### What needs to be done:
Read through the material below and find each line that has the word "Accetta"; copy it.

### Record extracts:
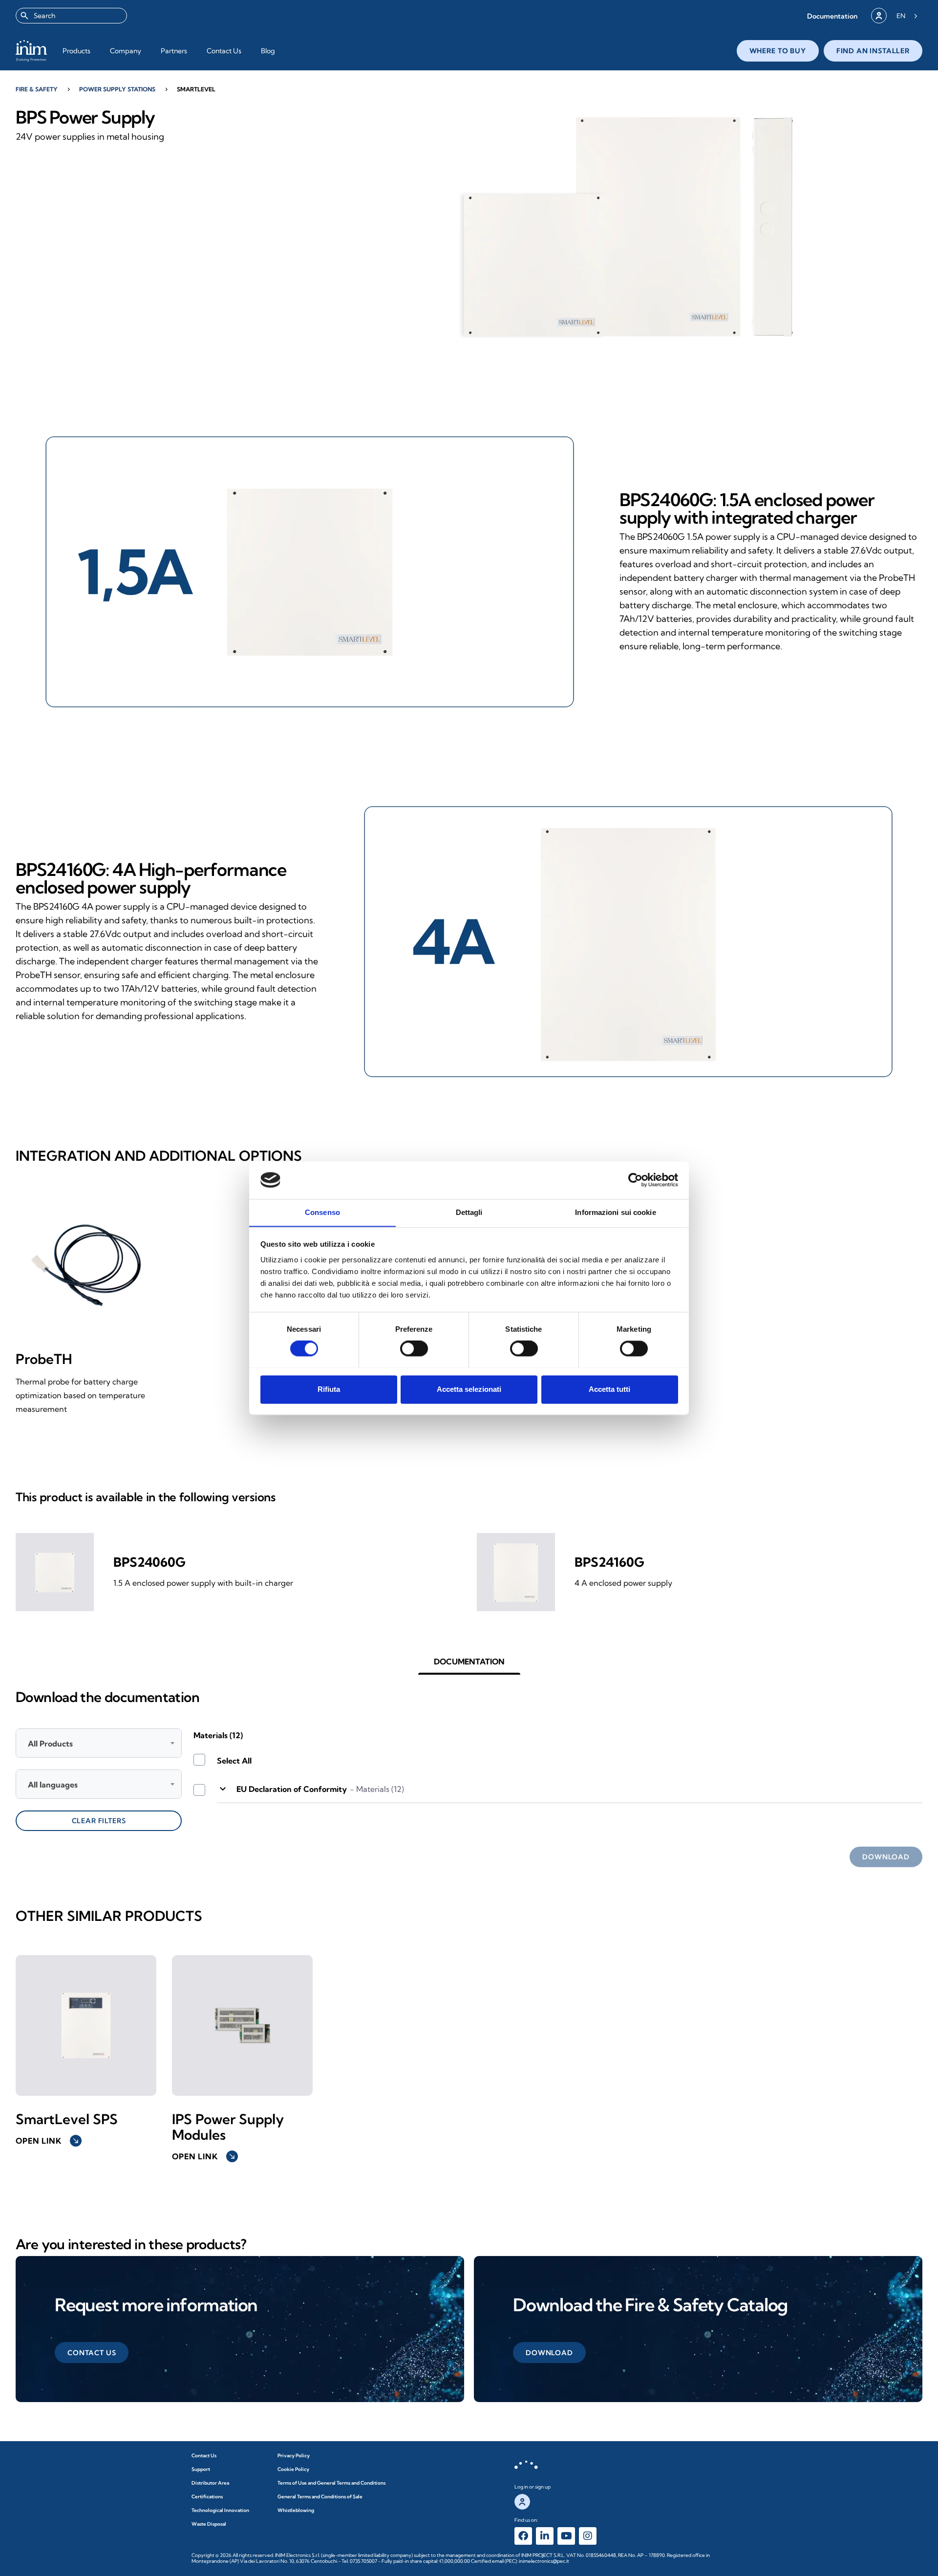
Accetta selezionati (469, 1389)
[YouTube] (566, 2536)
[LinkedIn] (545, 2536)
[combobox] (71, 15)
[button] (832, 15)
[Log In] (879, 15)
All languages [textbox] (53, 1784)
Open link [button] (48, 2141)
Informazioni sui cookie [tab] (615, 1212)
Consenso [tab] (322, 1212)
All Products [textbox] (50, 1743)
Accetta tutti (609, 1389)
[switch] (414, 1348)
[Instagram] (588, 2536)
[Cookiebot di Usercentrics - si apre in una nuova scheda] (635, 1179)
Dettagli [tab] (469, 1212)
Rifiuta (329, 1389)
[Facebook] (523, 2536)
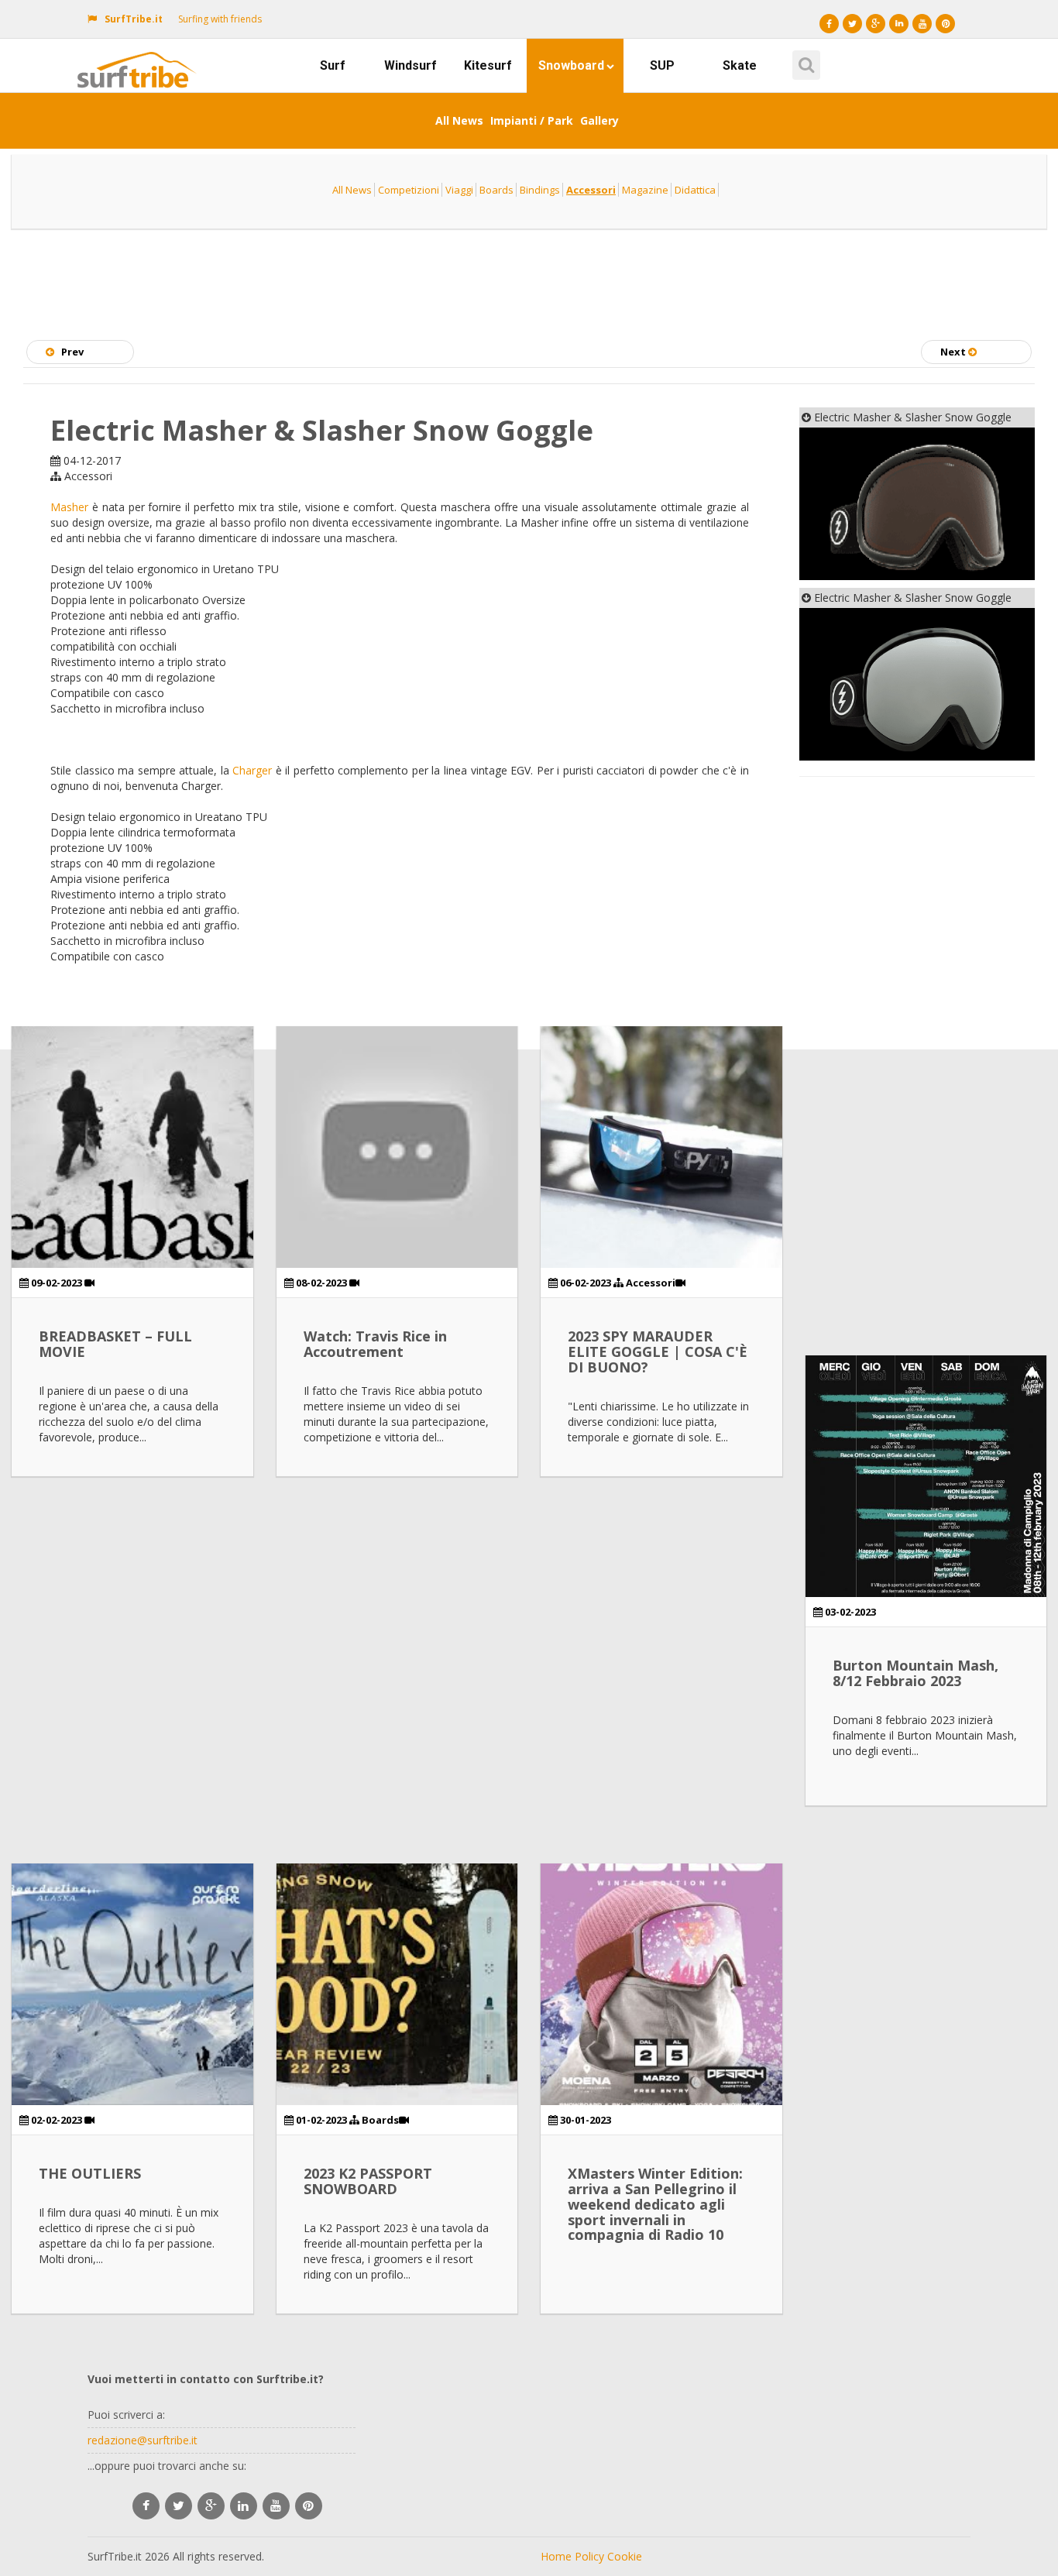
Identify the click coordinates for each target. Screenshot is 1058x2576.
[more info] (140, 58)
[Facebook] (829, 23)
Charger (252, 770)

### Task result:
Accetta selezionati (469, 1389)
Accetta tutti (609, 1389)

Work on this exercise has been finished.